Year End Special - Goodbye 2022; Hello 2023
The Year in Review vs The Year Ahead - Macro, Equities, Bonds & Commodities
Welcome to the Year-End issue!
We’ve almost made it through 2022 and I want to congratulate each and every one of you for staying strong and getting through the year.
Thank you to all who’ve read and subscribed to the newsletter this year. I am very grateful, and I hope we get through 2023 together. I’m also grateful to all who’ve switched to the paid offering. I am humbled.
As we move on to the new year, I wanted to take a look at:
What 2022 has been telling us about the markets
What 2023 could possibly look like in terms of the Macro, Equities, Bonds and Commodities
Closing thoughts on Cracks in the Market
The Year in Review vs The Year Ahead
It feels like this is the year when Macro really mattered.
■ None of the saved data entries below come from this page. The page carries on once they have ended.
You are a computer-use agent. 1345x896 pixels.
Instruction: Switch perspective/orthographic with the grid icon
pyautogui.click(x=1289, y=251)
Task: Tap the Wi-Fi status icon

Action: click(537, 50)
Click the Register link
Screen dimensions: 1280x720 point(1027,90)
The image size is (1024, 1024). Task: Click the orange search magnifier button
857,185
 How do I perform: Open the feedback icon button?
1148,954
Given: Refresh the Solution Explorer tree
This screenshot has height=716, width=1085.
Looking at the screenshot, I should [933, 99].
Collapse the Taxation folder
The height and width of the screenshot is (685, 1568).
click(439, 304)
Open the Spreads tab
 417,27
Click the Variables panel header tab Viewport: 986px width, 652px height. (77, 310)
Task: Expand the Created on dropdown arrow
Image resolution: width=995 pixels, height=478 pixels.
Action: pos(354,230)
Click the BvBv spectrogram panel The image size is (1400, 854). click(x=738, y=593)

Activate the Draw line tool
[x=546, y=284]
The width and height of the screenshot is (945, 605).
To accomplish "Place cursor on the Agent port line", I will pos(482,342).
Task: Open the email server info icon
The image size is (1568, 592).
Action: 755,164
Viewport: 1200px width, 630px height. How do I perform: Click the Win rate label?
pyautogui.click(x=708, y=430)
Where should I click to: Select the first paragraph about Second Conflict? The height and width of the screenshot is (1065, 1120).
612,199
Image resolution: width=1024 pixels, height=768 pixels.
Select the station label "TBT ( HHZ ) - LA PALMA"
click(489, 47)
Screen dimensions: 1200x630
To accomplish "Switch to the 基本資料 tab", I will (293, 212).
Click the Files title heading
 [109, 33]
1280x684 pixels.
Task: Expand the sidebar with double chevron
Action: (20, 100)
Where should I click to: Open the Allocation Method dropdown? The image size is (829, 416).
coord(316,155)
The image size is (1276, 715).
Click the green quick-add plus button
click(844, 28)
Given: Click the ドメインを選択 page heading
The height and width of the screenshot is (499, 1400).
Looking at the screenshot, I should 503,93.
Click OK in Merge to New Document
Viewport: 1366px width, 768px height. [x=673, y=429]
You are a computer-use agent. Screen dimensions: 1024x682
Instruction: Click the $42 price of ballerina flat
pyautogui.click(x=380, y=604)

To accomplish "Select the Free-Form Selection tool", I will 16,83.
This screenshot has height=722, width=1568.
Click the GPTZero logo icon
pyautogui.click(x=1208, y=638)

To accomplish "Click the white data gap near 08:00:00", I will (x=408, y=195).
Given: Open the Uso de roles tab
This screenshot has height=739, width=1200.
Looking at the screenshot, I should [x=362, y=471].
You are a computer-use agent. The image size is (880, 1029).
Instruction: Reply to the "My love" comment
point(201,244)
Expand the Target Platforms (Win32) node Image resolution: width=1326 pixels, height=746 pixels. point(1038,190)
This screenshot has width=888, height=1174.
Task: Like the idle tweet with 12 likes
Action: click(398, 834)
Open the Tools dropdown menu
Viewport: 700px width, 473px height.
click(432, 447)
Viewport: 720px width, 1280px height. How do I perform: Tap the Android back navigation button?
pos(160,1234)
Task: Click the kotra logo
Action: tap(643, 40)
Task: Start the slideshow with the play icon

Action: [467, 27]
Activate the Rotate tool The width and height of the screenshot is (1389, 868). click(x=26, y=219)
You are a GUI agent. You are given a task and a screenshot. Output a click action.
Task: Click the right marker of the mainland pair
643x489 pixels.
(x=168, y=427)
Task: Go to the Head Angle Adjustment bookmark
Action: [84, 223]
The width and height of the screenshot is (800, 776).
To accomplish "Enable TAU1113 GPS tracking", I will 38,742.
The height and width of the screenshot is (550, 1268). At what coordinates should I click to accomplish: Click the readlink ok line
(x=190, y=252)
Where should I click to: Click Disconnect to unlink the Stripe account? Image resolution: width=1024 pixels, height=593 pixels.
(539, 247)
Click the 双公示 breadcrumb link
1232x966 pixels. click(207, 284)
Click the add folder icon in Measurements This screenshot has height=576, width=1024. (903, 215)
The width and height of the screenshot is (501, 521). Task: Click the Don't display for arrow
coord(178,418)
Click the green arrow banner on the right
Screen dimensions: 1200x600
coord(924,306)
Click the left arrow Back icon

You know how I can tell? Twitter feeds and spaces turned into Macro-centric discussions. Not to mention, the number of new accounts that popped up. But Macro always mattered, we just started to take more notice this year.
After 13 years of easy monetary conditions, the Fed finally made a “pivot”. We saw aggressive tightening like we haven’t in decades, and all because of inflation. You know how people keep saying “this time is different”. Well, this time was different!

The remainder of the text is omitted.